I should probably come clean at the beginning and confess that I grew up in the Lower Hudson Valley (Monroe-Woodbury in Orange County to be exact), so I may be a bit biased in saying that this is the best of the East Coast (even though it is). But, I’m happy to share with you the list of all of my favorite things that this incredible region has to offer!
It may seem strange that my top spot in the Hudson Valley is a military base, but once you see it, you’ll understand why!
Founded at the beginning of the 19th century, the USMA is one of the most historic institutions in the US. Its history goes back to the Revolutionary War, where a great chain constructed in the picturesque bend of the river prevented British ships from sailing north into the rest of the colonies. Now, West Point is one of the top universities in the country, training and educating future army officers in exchange for military service. There is a visitor’s center outside the gates of West Point where you can learn about the academy, and a museum where you’ll find information about the base’s history. Visitors can enter the base to visit the historic Thayer Hotel, which serves up an excellent Sunday brunch and has a great rooftop restaurant/bar, Zulu Time. You may also take a bus tour of the base to learn about its incredibly interesting history, and to get an inside look of some of the incredible buildings. Alternatively, you can enter the base on your own to explore Trophy Point, the Cadet Chapel, and the West Point Cemetery where many famous Americans are interred. In the summer, be sure to check out the outdoor concerts at Trophy Point, or the shows and events at Eisenhower Hall from September-April.
The best time of year to visit West Point is most certainly the autumn when the leaves take on glowing red, yellow, and orange colors, there are Army football games to attend, and the mountains seem like something out of another world. Restrictions on entering the base are being tightened, so be sure to plan ahead if you do not have a DoD ID card; more information for visitors to West Point can be found here.

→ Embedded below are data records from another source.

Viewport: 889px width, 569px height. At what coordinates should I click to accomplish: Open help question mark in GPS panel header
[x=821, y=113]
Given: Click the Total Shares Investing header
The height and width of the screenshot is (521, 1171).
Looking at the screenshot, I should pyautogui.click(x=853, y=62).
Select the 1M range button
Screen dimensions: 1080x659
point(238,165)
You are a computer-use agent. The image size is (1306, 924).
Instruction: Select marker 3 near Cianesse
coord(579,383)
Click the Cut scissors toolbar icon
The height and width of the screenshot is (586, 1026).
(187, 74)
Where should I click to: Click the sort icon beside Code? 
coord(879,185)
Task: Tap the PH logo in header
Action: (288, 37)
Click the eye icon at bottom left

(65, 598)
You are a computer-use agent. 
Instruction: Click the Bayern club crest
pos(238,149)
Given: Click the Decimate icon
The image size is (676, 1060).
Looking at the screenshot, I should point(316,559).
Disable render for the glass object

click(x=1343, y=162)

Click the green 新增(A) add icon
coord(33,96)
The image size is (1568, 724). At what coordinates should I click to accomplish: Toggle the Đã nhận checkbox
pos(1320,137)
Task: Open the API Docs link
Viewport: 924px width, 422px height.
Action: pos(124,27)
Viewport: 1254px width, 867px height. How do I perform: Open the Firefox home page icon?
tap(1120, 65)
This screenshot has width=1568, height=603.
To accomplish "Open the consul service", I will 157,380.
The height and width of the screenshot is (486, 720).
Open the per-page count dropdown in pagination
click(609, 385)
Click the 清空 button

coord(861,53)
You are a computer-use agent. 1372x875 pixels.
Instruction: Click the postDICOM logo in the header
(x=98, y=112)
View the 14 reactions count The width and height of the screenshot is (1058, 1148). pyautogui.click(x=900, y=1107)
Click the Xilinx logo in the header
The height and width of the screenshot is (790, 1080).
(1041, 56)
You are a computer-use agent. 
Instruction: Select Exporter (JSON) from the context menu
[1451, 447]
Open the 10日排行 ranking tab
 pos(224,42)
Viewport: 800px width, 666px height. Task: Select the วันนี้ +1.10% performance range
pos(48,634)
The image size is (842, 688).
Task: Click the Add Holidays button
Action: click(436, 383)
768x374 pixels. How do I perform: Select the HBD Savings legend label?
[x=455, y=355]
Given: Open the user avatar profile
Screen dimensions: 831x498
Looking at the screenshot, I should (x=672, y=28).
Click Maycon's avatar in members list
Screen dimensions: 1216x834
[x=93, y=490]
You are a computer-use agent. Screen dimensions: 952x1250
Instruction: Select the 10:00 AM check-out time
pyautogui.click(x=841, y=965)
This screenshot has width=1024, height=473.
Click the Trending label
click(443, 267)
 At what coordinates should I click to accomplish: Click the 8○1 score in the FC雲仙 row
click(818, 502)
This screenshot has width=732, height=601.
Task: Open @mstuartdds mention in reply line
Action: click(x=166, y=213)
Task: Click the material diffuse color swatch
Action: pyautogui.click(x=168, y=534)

This is a tough contender with West Point for my favorite spot in the Hudson Valley, but actually, the hiking trails at Perkins Peak butt up to West Point property, so we can almost consider it the same. The Appalachian Trail runs right through Perkins Peak, but you don’t need to do any strenuous hiking to get there if you don’t want to. This is a scenic overlook with incredible views of the Hudson River, and on a clear day, the Manhattan skyline. A lot of people will drive up (via Perkins Memorial Drive) to Perkins Peak just to climb the lookout tower and have a picnic lunch on the beautiful, flat rocks overlooking the river. If you’re feeling a little more adventurous, you can hike a short loop of the Appalachian Trail (definitely worth doing), or one of the other many trails that run through the area. In my opinion, this is one of the most beautiful spots in the world. *Keep in mind that Perkins Peak is open only April-November.*
Located nearby to West Point, Bear Mountain is a gorgeous natural park with lots of activities to keep you entertained year round. There is the Bear Mountain Inn with a restaurant to visit, but also a ton of outdoor activities. Nearby to the Bear Mountain Inn is the Bear Mountain Ice Rink which is a beautiful place to skate outside in the winter. In the summer, there are a ton of hiking trails and outdoor events to explore. Sometimes you’ll also find Redhawk Native American pow-wows held in the park which are amazing events to attend- a good way to explore some of the native culture of New York! And as with West Point, the most beautiful time to visit is in the autumn months when the foliage lights up in beautiful colors. Be forewarned, this is also one of the most touristy parts of the year in the Hudson Valley, but seeing the beautiful mountain colors are more than worth a little extra road traffic!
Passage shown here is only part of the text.